This study analyzed the association between hyperglycemia and survival during adjuvant chemotherapy in breast cancer patients without diabetes. In this study, hyperglycemia occurred in 19.4% of enrolled patients, and there were significant differences in age, HTN, BMI, SLNB, N stage, and total steroid dosage between the euglycemia and hyperglycemia groups. The 5-year RFS rates were 92.0% and 82.3% in the euglycemia and hyperglycemia groups, respectively, with the hyperglycemia group showing a statistically significantly lower rate.
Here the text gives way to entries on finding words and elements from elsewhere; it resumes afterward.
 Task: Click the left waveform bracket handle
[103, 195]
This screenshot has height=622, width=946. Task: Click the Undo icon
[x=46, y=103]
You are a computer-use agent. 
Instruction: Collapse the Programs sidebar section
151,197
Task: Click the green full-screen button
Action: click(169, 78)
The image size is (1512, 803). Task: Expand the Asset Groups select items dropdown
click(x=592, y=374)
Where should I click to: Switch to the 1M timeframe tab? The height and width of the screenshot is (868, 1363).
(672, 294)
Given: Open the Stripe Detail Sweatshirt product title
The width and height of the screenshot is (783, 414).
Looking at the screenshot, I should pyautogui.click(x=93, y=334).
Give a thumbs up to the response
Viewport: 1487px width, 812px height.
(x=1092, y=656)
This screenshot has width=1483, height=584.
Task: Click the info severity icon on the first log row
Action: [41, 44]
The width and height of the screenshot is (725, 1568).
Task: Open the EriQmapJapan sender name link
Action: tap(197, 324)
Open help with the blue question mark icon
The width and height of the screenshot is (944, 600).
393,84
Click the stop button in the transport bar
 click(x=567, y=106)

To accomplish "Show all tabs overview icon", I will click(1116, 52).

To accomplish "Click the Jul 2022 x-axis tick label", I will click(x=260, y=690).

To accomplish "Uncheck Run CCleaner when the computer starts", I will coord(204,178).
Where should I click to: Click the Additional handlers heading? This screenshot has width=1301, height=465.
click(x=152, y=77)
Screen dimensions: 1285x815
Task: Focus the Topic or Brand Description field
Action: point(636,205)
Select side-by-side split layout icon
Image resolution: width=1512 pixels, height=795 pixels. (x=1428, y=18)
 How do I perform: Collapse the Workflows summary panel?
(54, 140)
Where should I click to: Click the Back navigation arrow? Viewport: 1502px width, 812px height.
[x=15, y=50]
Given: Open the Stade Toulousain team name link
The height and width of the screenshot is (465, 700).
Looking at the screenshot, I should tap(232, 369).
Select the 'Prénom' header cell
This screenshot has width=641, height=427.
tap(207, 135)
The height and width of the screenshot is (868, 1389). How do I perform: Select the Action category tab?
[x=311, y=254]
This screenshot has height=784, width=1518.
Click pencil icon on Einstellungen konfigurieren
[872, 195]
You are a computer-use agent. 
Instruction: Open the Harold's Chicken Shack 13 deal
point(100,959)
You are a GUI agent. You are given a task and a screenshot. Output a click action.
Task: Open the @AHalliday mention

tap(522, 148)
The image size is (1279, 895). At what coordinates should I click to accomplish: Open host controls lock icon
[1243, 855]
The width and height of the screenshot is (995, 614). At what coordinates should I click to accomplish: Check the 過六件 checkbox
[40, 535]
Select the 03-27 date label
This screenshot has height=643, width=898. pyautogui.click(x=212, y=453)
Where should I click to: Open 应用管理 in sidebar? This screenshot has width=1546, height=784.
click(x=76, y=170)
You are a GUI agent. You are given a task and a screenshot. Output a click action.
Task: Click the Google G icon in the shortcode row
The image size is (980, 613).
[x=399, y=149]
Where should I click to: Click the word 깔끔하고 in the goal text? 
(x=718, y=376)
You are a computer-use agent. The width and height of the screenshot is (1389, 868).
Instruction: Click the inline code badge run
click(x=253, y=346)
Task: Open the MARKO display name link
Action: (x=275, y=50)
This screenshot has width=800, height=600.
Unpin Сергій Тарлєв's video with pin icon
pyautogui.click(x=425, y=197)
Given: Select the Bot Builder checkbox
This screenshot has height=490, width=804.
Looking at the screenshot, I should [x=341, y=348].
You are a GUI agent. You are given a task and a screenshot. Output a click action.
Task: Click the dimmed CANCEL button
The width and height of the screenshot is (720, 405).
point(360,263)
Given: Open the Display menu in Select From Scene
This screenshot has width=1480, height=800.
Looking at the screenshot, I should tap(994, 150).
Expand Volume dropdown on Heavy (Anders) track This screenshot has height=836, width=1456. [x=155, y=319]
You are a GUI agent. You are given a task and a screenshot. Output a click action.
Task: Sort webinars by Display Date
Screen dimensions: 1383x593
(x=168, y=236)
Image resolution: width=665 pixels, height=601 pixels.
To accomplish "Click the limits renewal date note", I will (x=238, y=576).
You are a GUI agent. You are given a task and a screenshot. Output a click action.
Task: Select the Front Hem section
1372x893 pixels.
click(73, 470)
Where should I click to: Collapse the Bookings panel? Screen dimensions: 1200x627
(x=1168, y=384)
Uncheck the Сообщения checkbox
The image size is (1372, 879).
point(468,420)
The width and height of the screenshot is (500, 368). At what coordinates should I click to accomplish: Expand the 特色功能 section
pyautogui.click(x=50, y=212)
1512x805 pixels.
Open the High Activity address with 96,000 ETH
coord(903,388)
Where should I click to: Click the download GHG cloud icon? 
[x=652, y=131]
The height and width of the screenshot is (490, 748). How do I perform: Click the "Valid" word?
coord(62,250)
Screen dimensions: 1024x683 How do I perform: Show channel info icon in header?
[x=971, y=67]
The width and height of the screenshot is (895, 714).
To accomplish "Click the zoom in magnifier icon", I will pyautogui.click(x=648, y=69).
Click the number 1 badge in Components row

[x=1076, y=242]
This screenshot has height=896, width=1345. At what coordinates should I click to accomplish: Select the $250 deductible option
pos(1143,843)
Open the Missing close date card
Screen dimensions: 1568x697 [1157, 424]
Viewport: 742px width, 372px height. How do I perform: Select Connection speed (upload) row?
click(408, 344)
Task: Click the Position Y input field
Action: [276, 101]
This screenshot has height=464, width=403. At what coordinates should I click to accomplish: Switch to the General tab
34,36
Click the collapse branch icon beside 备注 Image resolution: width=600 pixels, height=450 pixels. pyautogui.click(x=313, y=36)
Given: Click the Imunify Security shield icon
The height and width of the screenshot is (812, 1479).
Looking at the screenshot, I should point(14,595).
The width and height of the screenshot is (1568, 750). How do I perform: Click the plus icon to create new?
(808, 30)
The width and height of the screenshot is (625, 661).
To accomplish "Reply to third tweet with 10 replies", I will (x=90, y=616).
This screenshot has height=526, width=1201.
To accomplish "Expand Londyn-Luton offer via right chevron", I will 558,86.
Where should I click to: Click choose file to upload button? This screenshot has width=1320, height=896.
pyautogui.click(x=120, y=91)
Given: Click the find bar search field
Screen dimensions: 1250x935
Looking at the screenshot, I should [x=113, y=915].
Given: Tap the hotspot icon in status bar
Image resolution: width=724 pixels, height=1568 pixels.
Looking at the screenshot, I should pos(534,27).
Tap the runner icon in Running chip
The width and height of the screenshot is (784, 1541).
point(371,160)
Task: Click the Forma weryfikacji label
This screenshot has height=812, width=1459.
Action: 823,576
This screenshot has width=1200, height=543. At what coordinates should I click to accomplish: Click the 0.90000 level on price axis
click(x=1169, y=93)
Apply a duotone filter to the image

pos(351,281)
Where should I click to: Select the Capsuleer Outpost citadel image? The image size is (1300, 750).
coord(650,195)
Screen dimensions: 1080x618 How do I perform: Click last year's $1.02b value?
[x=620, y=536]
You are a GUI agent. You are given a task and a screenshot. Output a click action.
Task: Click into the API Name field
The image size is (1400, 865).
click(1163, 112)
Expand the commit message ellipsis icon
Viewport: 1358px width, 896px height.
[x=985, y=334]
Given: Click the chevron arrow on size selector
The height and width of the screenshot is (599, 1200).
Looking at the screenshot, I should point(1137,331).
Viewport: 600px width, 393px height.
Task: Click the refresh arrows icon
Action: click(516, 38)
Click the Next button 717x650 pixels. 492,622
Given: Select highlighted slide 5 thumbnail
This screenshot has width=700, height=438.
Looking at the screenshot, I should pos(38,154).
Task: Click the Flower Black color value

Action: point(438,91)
The 5-year OS rates were 94.6% and 92.0% in the euglycemia and hyperglycemia groups, respectively, so the 5-year OS rate was lower in the hyperglycemia group than in the euglycemia group, although there was no statistically significant difference between the 2 groups. In this regard, a retrospective cohort study of cervical cancer patients without diabetes also reported that hyperglycemia during neoadjuvant chemotherapy acted as a negative prognostic factor that reduces recurrence-free survival and cancer-specific survival [18]. Hyperglycemia was also found to be a poor prognostic factor for 5-year OS and RFS in acute lymphocytic leukemia patients without diabetes [19].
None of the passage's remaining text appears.